Since the "are you saying she's hot" thing feels inevitable, I'll say OK, I think she's slightly hot.
Maybe she has a few extra pounds on her and will never fit down a drain like some supermodels. In that sense, she reminds me of a blonde Sara Rue back when Sara Rue was adorable and plus-sized and before she went all Christina Ricci with the I wanna be skinny like the other Stepford Actresses stuff.
She might lean a little too far right for my tastes, but she's a far more impressive speaker and voice for a younger generation than most anyone else getting their name out there and earning attention for it. If Meghan and Sarah Palin were on The Golden Girls together, Sarah would be the ditzy Betty White character to Meghan's Rue McClanahan, the slut who has flashes of wit and intelligence. (Barbara Bush would be Bea Arthur, and Ann Coulter would be the Estelle Getty old grandma.)
The young Ms.
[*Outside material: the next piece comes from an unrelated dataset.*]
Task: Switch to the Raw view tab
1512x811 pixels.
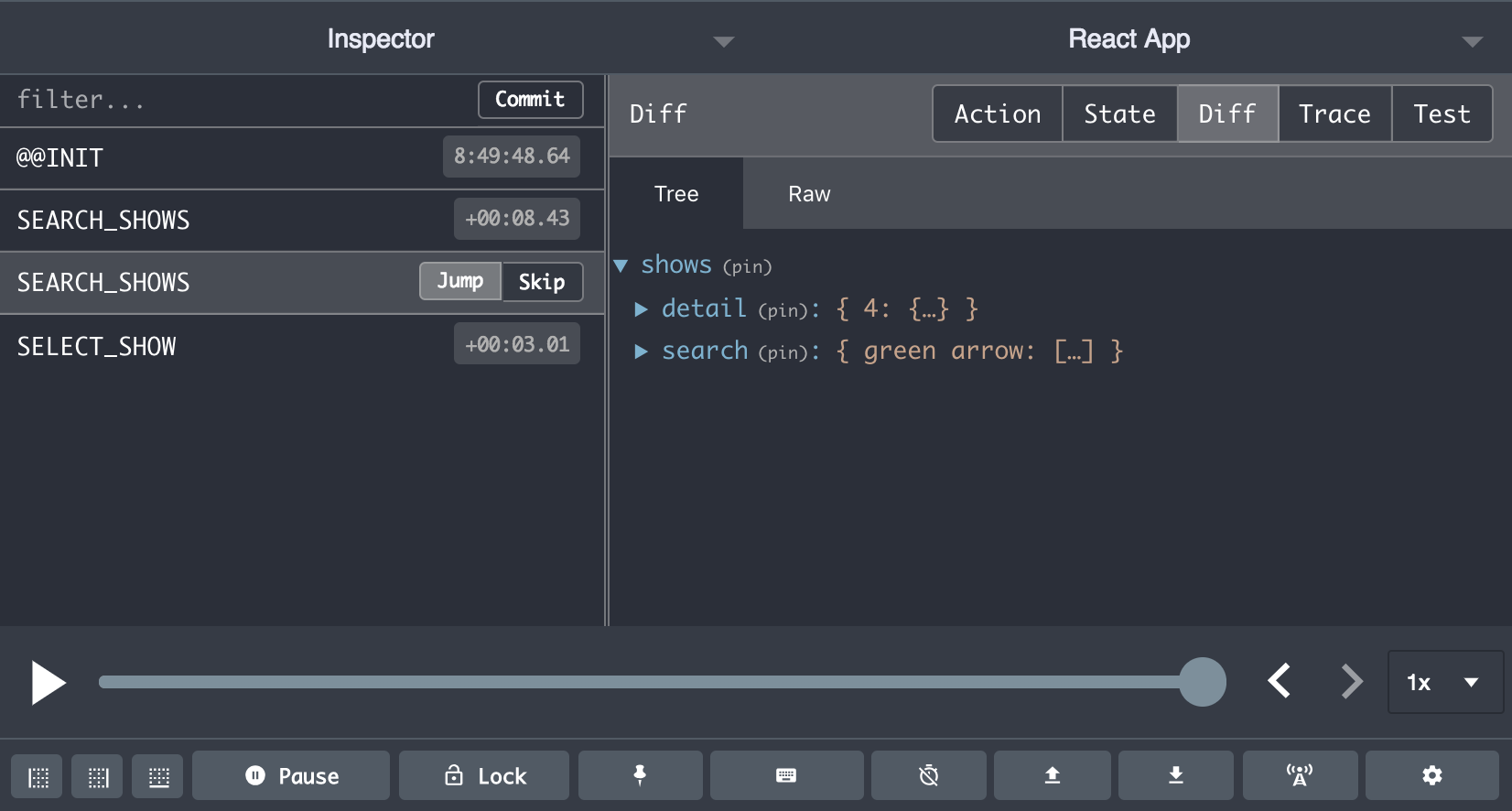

McCain will always have to fight the Ditzy Blonde stereotype, being that her life at times resembles that of Blair from The Facts of Life, but when you're rich and connected like Meghan, then you've got a better chance of fighting your stereotype than some poor black gal in South Dakota has of fighting hers, so I struggle to feel much pity.
I like Meghan McCain's writing. I enjoy that she's young enough to be honest, smart enough not to spout off about every little possible thing, and savvy enough to avoid being a mere mouthpiece or pawn for some portion of the Greater Political War. She can be shallow or quite insightful. In this country that feels increasingly Red v. Blue and decreasingly Purple, I find myself attracted to any and all signs of reasonable middle ground, which is to say I've given up on actual politicians, since they all seem to cater to their narrow "voting base" rather than real honest-to-God people.
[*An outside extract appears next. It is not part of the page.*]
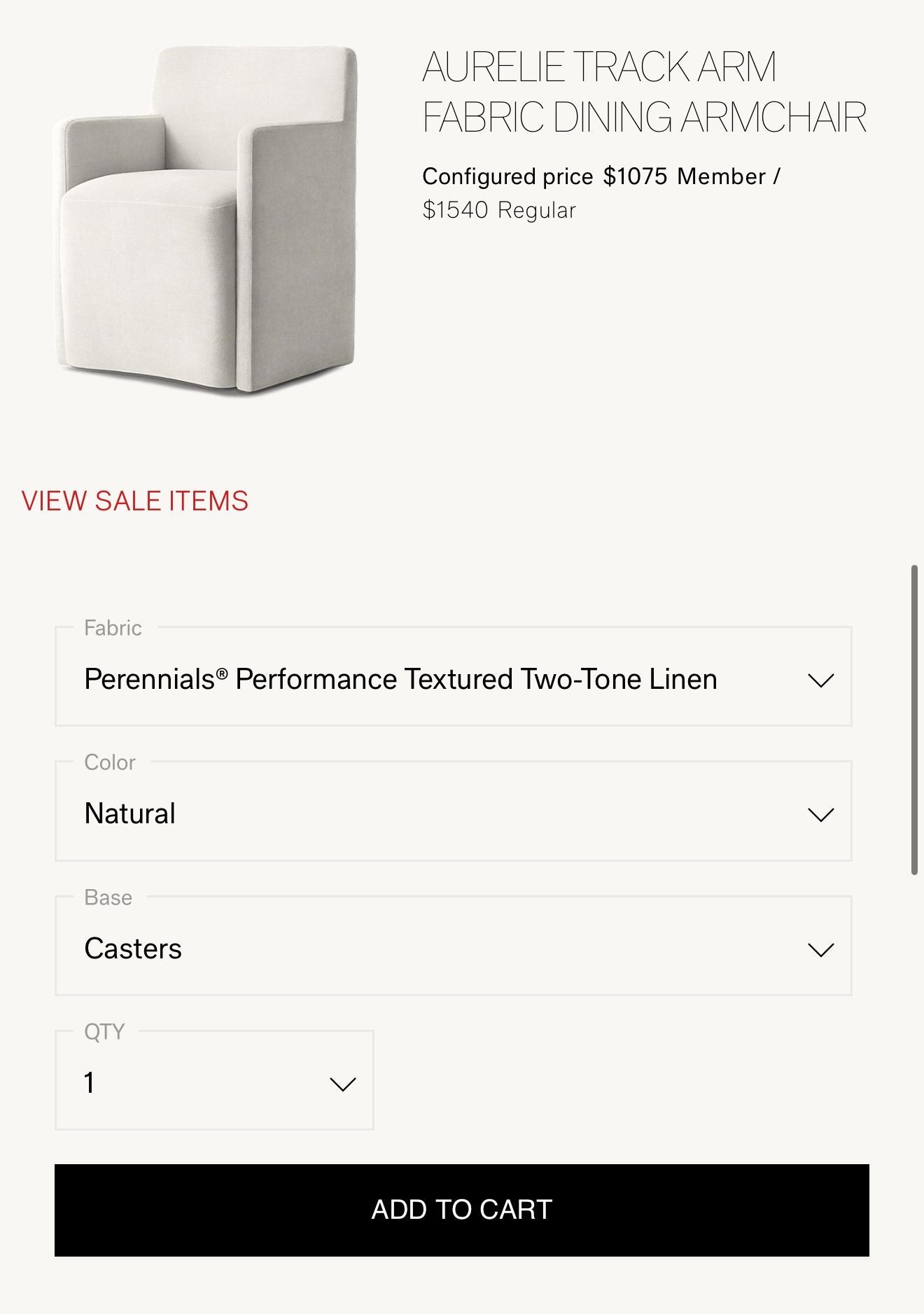Open the Perennials Performance Textured Two-Tone Linen selector
The image size is (924, 1314).
pos(400,680)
This desire for purple ground found reward in the story of Meghan and her mom Cindy participating in NOH8, the campaign to lobby for same-sex marriage.
I'm sincerely excited that the discussion on homosexuality is slowly -- perhaps at glacier speed -- moving beyond a Red v. Blue issue. It's breaking down political barriers and increasingly being discussed as a civil rights issue, about freedom and equality rather than just Jesus and morality.
My cluelessness and insensitivity on matters of minority culture have been pointed out to me many times by friends and enemies, and I profess to be amazingly clueless about The Gay World, but it doesn't seem I need to know that much about the issue to believe, without reservation, that our country is better off giving them the same chances to fuck up marriage that heteros have enjoyed since Adam and Eve. God knows gays can't possibly fuck it up worse.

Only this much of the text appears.